Subspecies X. m. remoratus has darker upperparts than the nominate, with less reddish underparts that are more heavily streaked and barred. X. m. castaneus is darker overall than the nominate, with a more brownish head, deeper chestnut upperparts, and less streaking and barring on the underparts. X. m. estebani is overall much lighter than the nominate but otherwise similar.

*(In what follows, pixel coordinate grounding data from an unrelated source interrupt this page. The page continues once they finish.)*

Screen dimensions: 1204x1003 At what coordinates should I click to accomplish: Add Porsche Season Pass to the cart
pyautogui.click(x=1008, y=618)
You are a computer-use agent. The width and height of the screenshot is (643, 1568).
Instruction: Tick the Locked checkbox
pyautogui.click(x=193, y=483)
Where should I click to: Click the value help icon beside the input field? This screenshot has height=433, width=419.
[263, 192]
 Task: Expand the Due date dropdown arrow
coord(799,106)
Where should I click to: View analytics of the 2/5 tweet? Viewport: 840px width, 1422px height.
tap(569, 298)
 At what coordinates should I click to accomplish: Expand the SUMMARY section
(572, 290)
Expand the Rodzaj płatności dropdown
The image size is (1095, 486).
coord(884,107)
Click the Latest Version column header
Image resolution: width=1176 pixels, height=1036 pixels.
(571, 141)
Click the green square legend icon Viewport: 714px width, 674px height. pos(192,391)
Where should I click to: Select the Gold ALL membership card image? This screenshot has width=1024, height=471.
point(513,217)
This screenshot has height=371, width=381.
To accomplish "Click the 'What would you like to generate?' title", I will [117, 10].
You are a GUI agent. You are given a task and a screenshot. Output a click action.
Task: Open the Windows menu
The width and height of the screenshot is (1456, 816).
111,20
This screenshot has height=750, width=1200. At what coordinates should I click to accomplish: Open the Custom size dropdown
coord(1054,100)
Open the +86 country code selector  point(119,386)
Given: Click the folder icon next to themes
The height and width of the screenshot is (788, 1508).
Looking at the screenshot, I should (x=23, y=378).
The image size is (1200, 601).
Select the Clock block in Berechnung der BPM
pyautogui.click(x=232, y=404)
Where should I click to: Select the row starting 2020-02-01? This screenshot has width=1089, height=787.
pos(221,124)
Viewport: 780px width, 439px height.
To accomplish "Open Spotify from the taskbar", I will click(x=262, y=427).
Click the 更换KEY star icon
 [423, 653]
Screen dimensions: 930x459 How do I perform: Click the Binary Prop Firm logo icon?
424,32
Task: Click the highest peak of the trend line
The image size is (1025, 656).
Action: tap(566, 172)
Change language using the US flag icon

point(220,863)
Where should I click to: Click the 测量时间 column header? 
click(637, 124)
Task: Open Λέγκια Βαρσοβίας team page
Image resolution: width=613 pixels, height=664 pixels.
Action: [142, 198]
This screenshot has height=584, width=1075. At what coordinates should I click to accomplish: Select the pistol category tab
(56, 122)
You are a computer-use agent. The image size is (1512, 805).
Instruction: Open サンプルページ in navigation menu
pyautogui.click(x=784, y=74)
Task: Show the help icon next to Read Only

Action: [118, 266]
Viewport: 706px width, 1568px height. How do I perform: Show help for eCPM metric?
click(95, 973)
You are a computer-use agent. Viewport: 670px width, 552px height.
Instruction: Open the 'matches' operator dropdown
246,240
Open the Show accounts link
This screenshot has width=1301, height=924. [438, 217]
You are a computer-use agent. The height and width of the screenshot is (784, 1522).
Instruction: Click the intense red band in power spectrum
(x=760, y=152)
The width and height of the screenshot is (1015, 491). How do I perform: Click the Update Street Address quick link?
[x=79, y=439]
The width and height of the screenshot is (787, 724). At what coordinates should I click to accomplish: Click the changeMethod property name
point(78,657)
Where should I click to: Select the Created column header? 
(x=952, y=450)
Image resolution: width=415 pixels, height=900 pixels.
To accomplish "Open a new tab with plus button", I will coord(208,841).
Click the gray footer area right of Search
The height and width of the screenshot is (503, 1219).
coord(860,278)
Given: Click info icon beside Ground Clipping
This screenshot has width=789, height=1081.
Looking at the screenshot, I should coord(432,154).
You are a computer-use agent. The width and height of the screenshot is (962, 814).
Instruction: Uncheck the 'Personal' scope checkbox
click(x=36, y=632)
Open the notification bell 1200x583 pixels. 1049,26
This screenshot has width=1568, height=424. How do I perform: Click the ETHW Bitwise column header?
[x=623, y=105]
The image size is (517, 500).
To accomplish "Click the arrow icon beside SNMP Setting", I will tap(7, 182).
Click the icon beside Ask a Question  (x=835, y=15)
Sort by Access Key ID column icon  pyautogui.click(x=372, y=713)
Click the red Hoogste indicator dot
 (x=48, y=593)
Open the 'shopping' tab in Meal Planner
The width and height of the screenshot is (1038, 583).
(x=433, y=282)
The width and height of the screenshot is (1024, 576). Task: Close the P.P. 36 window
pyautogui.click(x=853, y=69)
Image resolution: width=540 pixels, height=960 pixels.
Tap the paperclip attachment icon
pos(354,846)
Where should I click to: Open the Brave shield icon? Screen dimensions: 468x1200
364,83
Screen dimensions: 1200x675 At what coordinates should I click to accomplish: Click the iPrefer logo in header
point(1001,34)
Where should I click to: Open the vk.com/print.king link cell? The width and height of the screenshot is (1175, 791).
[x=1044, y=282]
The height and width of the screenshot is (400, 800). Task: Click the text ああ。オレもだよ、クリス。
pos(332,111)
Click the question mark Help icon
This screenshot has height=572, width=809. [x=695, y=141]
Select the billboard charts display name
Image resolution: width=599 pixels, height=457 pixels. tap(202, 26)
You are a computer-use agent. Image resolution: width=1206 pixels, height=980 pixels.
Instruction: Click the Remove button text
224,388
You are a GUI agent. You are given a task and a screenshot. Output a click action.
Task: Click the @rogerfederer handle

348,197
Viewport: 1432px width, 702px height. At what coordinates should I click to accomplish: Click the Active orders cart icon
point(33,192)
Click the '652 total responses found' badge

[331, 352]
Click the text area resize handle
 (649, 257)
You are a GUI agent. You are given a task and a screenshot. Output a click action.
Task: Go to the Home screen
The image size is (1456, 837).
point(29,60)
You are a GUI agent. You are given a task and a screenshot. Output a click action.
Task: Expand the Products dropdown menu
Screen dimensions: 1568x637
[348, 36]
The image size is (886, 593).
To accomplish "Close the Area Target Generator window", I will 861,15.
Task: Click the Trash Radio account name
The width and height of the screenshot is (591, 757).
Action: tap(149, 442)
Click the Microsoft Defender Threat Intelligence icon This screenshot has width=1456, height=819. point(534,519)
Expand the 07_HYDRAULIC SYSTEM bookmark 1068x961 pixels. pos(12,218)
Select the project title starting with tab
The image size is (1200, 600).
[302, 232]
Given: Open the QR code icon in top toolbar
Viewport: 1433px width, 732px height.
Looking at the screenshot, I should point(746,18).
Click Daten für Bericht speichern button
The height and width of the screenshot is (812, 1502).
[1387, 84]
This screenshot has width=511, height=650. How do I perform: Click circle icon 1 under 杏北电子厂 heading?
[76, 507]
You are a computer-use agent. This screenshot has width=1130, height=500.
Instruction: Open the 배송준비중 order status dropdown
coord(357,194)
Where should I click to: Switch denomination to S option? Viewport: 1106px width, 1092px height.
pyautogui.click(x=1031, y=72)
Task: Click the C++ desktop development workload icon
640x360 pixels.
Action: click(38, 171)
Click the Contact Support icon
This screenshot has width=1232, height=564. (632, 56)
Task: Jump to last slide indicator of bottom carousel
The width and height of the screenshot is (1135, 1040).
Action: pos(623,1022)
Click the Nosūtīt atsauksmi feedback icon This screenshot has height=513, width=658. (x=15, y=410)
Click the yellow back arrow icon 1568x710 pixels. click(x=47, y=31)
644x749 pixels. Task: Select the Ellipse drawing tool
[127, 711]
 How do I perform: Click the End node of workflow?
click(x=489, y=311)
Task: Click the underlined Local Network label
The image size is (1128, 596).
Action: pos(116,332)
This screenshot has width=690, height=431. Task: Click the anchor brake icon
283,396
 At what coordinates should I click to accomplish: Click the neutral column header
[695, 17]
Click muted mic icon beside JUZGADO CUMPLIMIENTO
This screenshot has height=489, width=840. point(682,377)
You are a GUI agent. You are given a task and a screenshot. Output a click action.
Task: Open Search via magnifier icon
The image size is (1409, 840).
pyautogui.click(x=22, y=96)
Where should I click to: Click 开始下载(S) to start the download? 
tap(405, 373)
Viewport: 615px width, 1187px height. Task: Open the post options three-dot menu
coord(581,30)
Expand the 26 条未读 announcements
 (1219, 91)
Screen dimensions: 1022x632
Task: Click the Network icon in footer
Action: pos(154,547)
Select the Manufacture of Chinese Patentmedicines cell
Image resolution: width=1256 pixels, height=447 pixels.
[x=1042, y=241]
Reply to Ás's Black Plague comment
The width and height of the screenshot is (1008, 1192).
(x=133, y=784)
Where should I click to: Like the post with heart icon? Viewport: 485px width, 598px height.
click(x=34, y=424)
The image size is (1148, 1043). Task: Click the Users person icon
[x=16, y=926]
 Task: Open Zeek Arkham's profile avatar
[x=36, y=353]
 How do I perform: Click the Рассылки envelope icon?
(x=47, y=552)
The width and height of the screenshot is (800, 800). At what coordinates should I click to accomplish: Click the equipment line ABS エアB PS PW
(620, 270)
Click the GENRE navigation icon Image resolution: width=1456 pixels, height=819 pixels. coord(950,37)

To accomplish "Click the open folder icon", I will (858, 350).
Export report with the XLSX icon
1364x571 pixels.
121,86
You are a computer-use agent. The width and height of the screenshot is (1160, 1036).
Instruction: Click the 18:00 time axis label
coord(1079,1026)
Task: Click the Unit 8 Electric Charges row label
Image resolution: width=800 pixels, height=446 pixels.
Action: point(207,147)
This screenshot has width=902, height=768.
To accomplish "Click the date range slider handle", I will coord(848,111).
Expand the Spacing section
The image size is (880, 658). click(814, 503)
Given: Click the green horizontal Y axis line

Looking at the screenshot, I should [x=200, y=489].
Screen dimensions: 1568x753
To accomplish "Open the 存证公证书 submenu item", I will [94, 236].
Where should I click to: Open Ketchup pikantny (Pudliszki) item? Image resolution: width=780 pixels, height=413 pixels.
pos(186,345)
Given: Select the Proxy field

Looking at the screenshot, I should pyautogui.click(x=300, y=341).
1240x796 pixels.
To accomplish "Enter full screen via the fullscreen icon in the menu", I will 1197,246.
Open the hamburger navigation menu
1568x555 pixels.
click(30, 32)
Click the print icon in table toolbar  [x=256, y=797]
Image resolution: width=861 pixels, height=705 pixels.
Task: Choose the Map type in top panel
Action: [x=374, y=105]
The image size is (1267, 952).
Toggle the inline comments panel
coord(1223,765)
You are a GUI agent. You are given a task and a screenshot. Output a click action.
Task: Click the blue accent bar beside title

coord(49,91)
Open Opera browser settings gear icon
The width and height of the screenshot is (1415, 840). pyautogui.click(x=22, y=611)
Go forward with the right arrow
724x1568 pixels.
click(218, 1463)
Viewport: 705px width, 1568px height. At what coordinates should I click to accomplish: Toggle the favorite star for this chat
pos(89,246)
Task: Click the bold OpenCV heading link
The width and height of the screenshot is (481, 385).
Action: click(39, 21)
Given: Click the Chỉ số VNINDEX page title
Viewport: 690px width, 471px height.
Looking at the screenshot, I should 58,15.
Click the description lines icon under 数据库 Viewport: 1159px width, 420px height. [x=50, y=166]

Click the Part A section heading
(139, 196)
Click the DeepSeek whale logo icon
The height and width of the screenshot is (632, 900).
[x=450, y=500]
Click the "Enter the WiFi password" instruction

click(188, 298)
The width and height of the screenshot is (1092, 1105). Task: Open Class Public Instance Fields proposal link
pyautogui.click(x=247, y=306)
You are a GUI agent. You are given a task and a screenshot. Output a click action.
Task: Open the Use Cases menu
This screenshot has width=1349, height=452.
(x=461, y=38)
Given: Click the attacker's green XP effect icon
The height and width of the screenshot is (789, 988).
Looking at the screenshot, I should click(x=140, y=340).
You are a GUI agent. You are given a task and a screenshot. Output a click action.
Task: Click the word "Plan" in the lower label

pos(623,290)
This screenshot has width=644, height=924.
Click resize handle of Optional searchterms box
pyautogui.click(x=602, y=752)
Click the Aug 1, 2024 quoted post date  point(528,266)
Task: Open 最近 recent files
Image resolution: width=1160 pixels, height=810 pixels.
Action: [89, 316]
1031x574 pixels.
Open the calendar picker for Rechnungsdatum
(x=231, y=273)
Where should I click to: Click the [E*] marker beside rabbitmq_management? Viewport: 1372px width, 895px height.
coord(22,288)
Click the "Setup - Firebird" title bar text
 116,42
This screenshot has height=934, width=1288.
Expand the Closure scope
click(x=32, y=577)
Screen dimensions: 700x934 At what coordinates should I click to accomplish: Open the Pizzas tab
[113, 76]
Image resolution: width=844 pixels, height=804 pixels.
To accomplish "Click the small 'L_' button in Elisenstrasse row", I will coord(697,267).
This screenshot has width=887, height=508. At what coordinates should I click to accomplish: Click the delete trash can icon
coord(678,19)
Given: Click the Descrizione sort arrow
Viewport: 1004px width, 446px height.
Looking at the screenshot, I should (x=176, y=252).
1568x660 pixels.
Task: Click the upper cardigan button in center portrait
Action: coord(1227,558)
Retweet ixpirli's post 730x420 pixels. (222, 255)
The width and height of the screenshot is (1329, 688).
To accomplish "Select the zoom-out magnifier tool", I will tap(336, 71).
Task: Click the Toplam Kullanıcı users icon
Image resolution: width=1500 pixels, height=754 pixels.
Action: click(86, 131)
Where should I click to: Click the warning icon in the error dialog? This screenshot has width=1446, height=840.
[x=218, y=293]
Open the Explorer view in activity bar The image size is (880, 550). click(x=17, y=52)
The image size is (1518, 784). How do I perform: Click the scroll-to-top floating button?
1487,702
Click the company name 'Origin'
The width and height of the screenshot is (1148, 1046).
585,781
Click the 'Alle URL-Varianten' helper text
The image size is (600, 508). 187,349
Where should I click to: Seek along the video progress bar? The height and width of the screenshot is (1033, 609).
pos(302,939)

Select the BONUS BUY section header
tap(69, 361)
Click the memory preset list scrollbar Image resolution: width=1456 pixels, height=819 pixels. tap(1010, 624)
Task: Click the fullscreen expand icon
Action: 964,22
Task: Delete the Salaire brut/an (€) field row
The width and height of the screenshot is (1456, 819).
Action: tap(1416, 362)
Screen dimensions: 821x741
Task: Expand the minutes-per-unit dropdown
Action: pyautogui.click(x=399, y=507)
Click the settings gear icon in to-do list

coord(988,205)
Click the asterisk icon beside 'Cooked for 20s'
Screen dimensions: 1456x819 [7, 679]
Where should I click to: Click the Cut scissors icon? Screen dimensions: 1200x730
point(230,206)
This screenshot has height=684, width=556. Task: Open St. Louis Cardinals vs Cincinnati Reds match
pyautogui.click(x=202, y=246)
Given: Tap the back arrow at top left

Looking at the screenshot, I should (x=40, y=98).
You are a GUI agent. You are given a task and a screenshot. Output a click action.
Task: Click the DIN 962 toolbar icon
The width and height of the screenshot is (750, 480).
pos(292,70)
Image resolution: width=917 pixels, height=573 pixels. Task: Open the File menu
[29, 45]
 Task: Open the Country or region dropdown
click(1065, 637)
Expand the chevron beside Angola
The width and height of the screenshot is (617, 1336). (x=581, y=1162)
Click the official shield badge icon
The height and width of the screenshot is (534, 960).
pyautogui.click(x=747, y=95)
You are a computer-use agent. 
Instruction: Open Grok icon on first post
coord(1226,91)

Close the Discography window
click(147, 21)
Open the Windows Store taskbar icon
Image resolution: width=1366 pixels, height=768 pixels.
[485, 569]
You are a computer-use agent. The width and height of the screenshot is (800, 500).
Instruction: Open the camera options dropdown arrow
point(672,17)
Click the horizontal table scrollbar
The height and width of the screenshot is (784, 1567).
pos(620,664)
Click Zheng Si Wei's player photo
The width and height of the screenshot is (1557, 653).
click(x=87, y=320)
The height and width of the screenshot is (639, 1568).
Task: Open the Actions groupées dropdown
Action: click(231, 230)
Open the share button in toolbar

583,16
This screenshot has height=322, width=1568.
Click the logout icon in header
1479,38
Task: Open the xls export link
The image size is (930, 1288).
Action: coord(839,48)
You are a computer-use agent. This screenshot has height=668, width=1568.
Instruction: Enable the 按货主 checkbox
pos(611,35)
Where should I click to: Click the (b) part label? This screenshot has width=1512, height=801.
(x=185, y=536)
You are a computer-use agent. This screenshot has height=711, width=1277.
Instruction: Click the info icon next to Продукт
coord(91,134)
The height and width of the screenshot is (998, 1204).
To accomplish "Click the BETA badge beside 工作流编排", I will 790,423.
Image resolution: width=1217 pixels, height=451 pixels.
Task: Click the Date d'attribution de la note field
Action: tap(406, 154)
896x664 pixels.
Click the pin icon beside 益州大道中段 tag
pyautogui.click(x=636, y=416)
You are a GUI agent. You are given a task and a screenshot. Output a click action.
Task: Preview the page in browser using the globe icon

==Distribution and habitat==

The subspecies of the great rufous woodcreeper are found thus:

- X. m. remoratus, southwestern Mato Grosso state of Brazil
- X. m. castaneus, north-central and eastern Bolivia, southern Brazil's Mato Grosso do Sul state, and northwestern Argentina's Jujuy and Salta provinces
- X. m. estebani, northwestern Argentina's Tucumán Province
- X. m. major, western Paraguay and northern Argentina as far south as Córdoba and Santa Fe provinces

The great rufous woodcreeper inhabits a variety of forest landscapes including dry woodland, semi-deciduous woodland, gallery forest, and Gran Chaco woodland. It also occurs in scrubby forest, cerrado, and wooded savanna. It favors the forest interior but occasionally occurs at its edges. In elevation it mostly occurs below 1500 m but reaches as high as 1800 m.

==Behavior==
===Movement===

The great rufous woodcreeper is a year-round resident throughout its range.

===Feeding===

The great rufous woodcreeper's diet is mostly insects, and it feeds on smaller amounts of other arthropods and small vertebrates. It mostly forages alone or in pairs, and occasionally in trios that are thought to be family groups. It is not known to follow army ant swarms or join mixed-species feeding flocks. It forages from the ground to the subcanopy, turning over leaf litter and hitching along trunks and branches, probing and gleaning for prey.

===Breeding===

The great rufous woodcreeper's breeding season is not well defined, but includes October and November. It nests in a cavity, either natural or excavated by a woodpecker, to which it adds material like leaves and wood chips. The clutch size is two or three eggs. The incubation period, time to fledging, and details of parental care are not known.

===Vocalization===

The great rufous woodcreeper's song is a "slightly descending series of 5-8 double-noted whistles, like 'wéettuck - -'." It has a "loud, ringing quality". The species gives a "two-part call...[an] emphatic...'eeehr-eek!'."

==Status==

The IUCN has assessed the great rufous woodcreeper as being of Least Concern. It has a large range but its population size is not known and is believed to be decreasing. No immediate threats have been identified. It is generally considered rare to uncommon, though more common in some locations. It is thought to be "only moderately sensitive to habitat loss and other forms of human disturbance, and thus a relatively low conservation and research priority."